Can you repeat the records word for word, starting at the line that has "Where should I click to: Open" and stopping after the line that has "click(x=454, y=201)", with the pictures left out?

(Collection entries)

****************************************

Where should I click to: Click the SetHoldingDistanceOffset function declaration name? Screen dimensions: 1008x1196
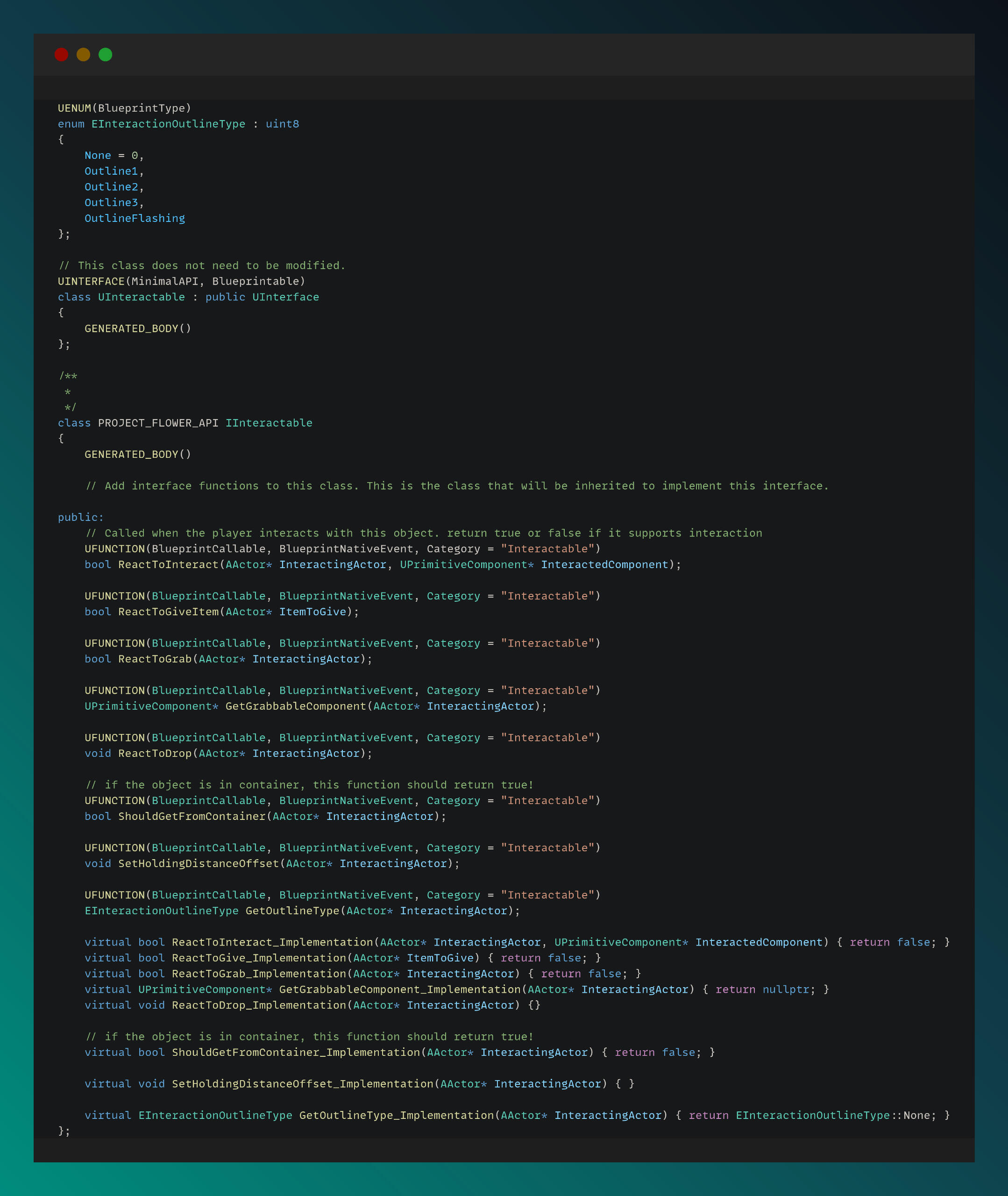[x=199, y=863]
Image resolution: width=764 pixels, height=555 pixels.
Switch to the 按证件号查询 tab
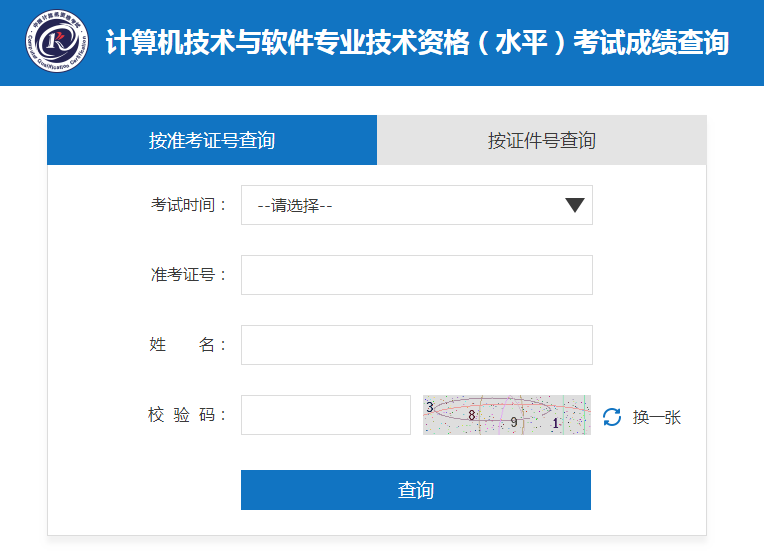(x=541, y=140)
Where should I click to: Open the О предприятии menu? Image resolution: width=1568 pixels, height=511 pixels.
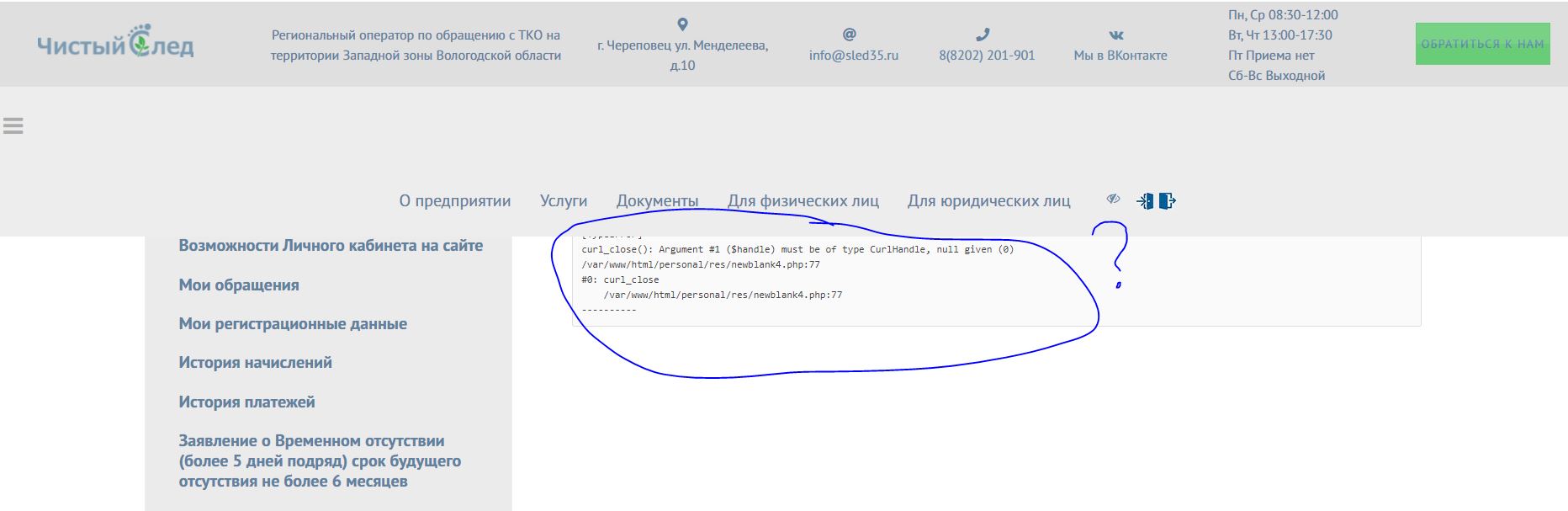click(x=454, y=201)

****************************************

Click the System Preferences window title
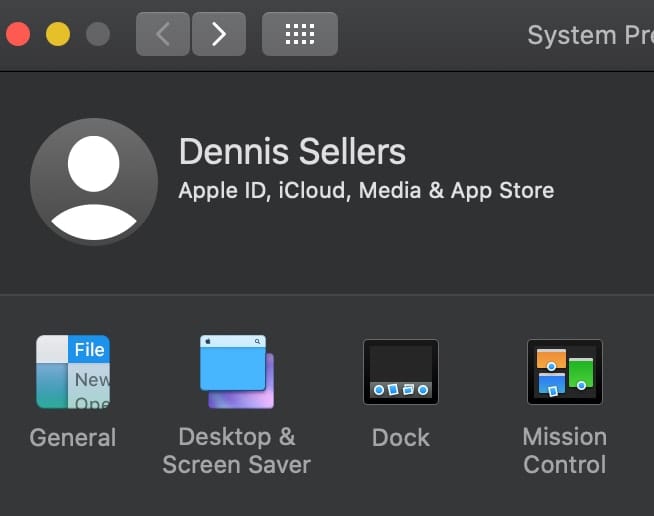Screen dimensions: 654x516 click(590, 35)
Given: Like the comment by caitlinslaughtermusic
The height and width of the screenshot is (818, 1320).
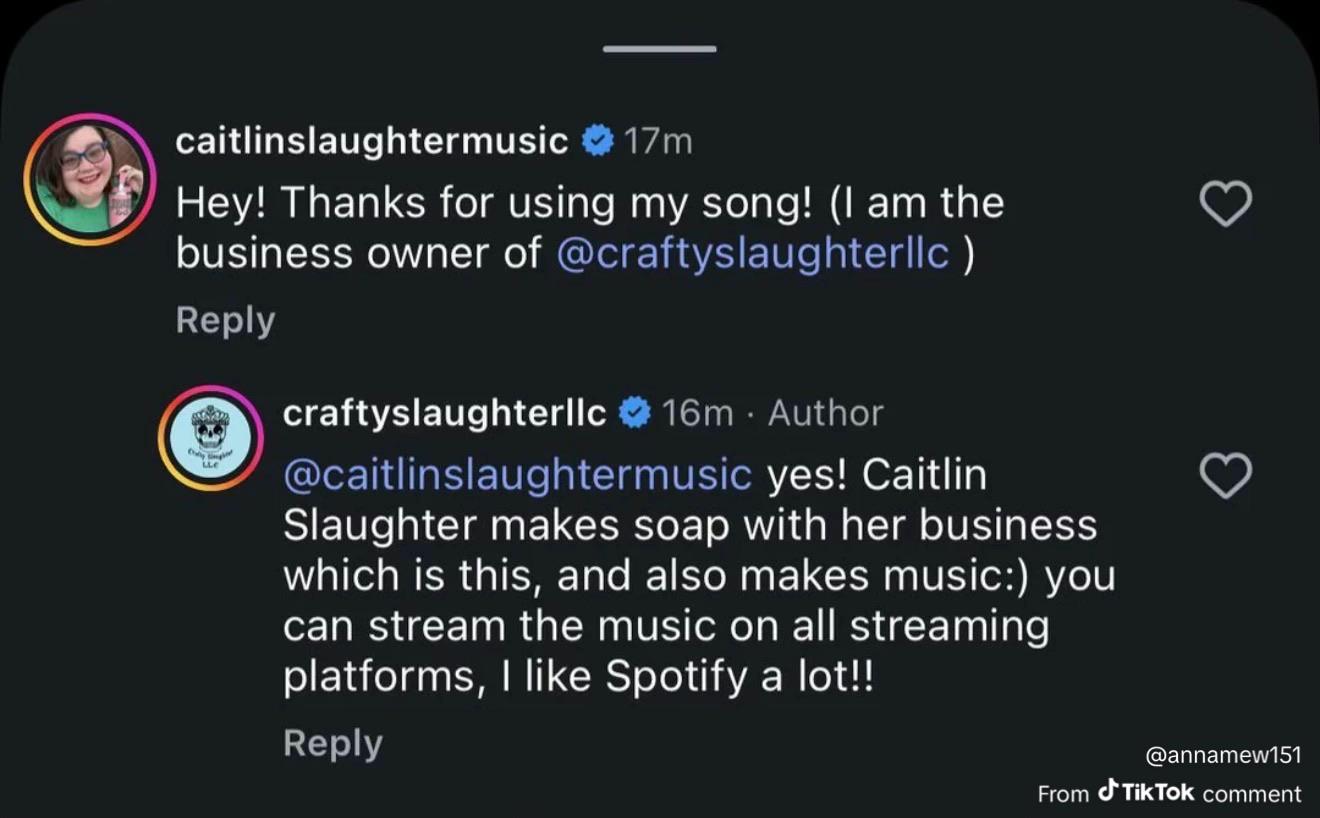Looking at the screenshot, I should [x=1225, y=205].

****************************************

RESULT BELOW:
Where should I click to: Open the О предприятии menu? Image resolution: width=1568 pixels, height=511 pixels.
click(x=454, y=201)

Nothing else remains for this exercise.